Some lenders ask for a monthly factoring minimum. This minimum puts you into a contract with your lender, which sets a minimum amount of invoices that they factor every month. If you do not meet that minimum, you will be fined.

Lenders will likely ask for a minimum size of individual invoices, since the processing and administrative costs may outweigh the gains of a small invoice. If you have a monthly factoring minimum the minimum size for individual invoices will likely be smaller.

Rates (%)

With conventional loans most of the cost comes from interest and a small portion of fees, invoice factoring most of the cost comes from a single fee and sometimes charges no interest at all.

The factoring fee is the percentage of the invoice the lender keeps for themselves for their services. Generally, the factoring fee ranges between 1-5%. The size of the fee is partially dependent on the credit score of the customers being invoiced, the better their score the lower the rate.

Another contributor to your factor to the fee is the whether the factor is recourse or nonrecourse. A recourse factor is one in which the borrower has to compensate the lender for an invoice left unpaid after a certain time frame. The compensation either comes in the form of buying the invoice back from the lender or exchanging it for a new invoice.
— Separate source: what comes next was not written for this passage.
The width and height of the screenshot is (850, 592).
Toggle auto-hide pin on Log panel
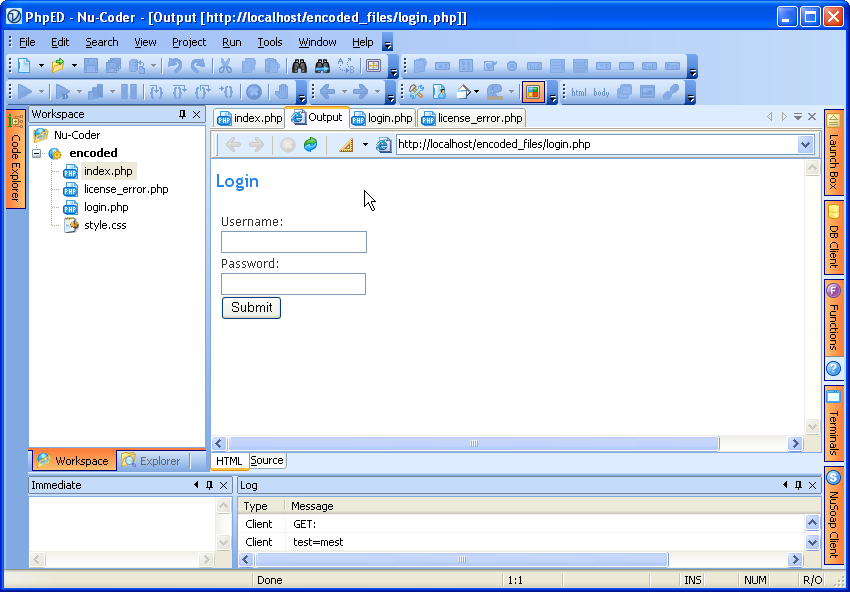coord(797,485)
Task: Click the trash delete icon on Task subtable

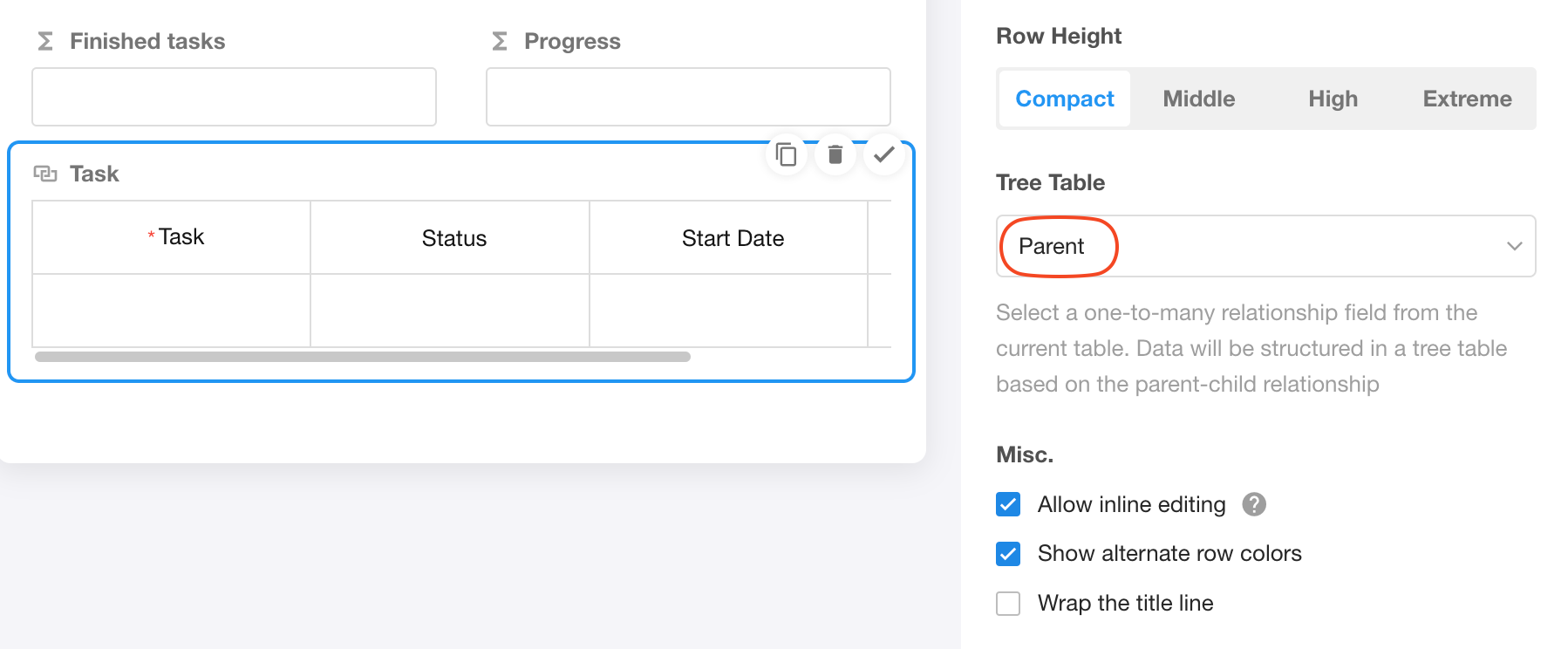Action: [x=835, y=154]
Nonrecourse factors have no such protection for the lender and therefore tend to have higher rates.

If you have a contract with a monthly invoice minimum, you will likely have lower factoring fees. However, if you fail to meet the monthly minimum the fee you will receive will probably be more than the savings you made from the reduced fee.

You will sometimes see invoice factoring expressed as an APR. This APR is often much higher than a conventional loan. While that’s worth considering when making your financing choices, it is also worth noting that invoice factoring is a very short-term loan, so the total cost of capital may be lower than a longer-term loan with a lower APR.

Discount Rate (Factor Rate)

Sometimes, in addition to the factoring fee, there are fees for invoices which are not paid within a certain time frame. There are two ways a lender can charge for factors which do not get paid quickly.

The most common method is the discount rate. For this method, the only charge if the invoice is paid within the time frame is the original factoring fee. After the time frame has passed the fee is increased at regular intervals, usually around 1% per week.

The other method is the prime plus method. In this case, interest begins to be charged on the loan immediately and remains constant until the invoice is paid. The interest on these loans is relatively high, around 12% APR, but this type of payment is lower than the discount rate if it goes beyond the expected time frame.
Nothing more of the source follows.